Disse que deixaria de lado os concorrentes ao Oscar do ano passado mas não posso deixar de mencionar "O Profeta", que aqui chegou apenas em setembro (!), filme ótimo pela leitura amoral que faz do sistema carcerário francês; pelo modo engenhoso como trata de questões de natureza transcendental; e pela leitura atual que faz de Mack the knife, já que o personagem título da canção parece pular de dentro dela direto para a tela - e, por Deus, nunca me dei conta do quão ácido é esse clássico do jazz, que já foi cantado por nomes como Frank Sinatra, Louis Armstrong e Bob Darin.

E, last but certainly not least, 2010 foi o ano do italiano "Vincere", sem dúvida o filme mais surpreendente que vi na tela grande no ano. Este foi outro filme sobre o qual apenas não me estendi porque estava atarantada.
Ele consegue como poucos escolher com precisão os protagonistas (Giovanna Mezzogiorno e Filippo Timi - também não os conhecia) que eu honraria com os principais prêmios da Academia desse ano. Além de tudo, é tecnicamente perfeito. O modo como ele paga tributo à cinefilia italiana é extremamente bem concebido - tanto quanto Tornatore o faz em "Cinema Paradiso".

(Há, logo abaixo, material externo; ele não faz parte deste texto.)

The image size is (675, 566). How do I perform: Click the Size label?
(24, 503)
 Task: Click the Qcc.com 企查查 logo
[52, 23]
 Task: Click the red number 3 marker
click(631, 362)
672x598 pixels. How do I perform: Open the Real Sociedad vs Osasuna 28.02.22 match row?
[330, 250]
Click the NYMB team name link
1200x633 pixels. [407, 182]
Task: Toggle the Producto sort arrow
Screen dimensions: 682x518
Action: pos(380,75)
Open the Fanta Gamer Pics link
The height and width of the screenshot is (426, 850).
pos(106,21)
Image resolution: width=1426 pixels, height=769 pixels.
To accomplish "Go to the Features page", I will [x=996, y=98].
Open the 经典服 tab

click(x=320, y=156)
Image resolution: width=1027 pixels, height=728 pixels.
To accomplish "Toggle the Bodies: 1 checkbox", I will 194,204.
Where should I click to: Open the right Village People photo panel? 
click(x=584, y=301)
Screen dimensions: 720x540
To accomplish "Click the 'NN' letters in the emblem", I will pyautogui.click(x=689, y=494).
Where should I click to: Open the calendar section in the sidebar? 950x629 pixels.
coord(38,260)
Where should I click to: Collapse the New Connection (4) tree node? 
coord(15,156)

A película parte de um fato pretensamente real (uma esposa e um filho primogênito que Mussolini teria renegado) para dar um mergulho sem oxigênio no mais descabelado melodrama. Porém, o gênero melodramático cai no filme como uma luva. "Vincere" é agudíssimo, exagerado e delirante como uma ópera de Verdi. Porém, é, na mesma medida, originalíssimo: o passado fascista italiano é recontado com tintas tão irônicas quanto Chaplin o contara em "O grande ditador" (1940) - a cena em que o filho abandonado de Mussolini o imita remete a esta obra de Chaplin. Porém, vista no distanciamento histórico, o discurso ensandecido do líder fascista ganha em "Vincere" contornos mais assustadores, que dialogam com a própria linguagem do drama: concebida a partir da costura de imagens de arquivo de filmes clássicos (como "O Garoto", de 1921) e noticiários em que figuram os atos públicos de Mussolini.

Destaco mais uma cena - certamente Eiseinsten a aplaudiria de pé se ainda estivesse entre nós: Mussolini encontra-se ferido num hospital de campanha em plena 1ª Guerra, cuidado atentamente por uma freira enfermeira, e é visitado pela esposa. Na parede do recinto há um telão que exibe uma antiga versão cinematográfica da Paixão de Cristo. As cenas da Paixão entremeiam-se às do filme na medida em que os três personagens se confrontam; e assim, por meio da subjetiva direta, os personagens do drama religioso tornam-se metáforas dos personagens do drama que se desenvolve no hospital: a religiosa meio insana se enxerga como uma Maria Madalena, dizendo-se esposa de Mussolini, enquanto ele se vê como Jesus Cristo, martirizado que já está pelo ferimento da guerra e expiando uma culpa coletiva que, embora só exista em sua cabeça (àquela altura já tomada pelo delírio de grandeza que o acompanhará ao longo da vida) será a responsável não só por desterrar sua mulher e filho, mas por instaurar a barbárie na Itália.
Espero que este 2011 seja um ano cinematográfico igualmente produtivo. Já vou começar uma nova lista!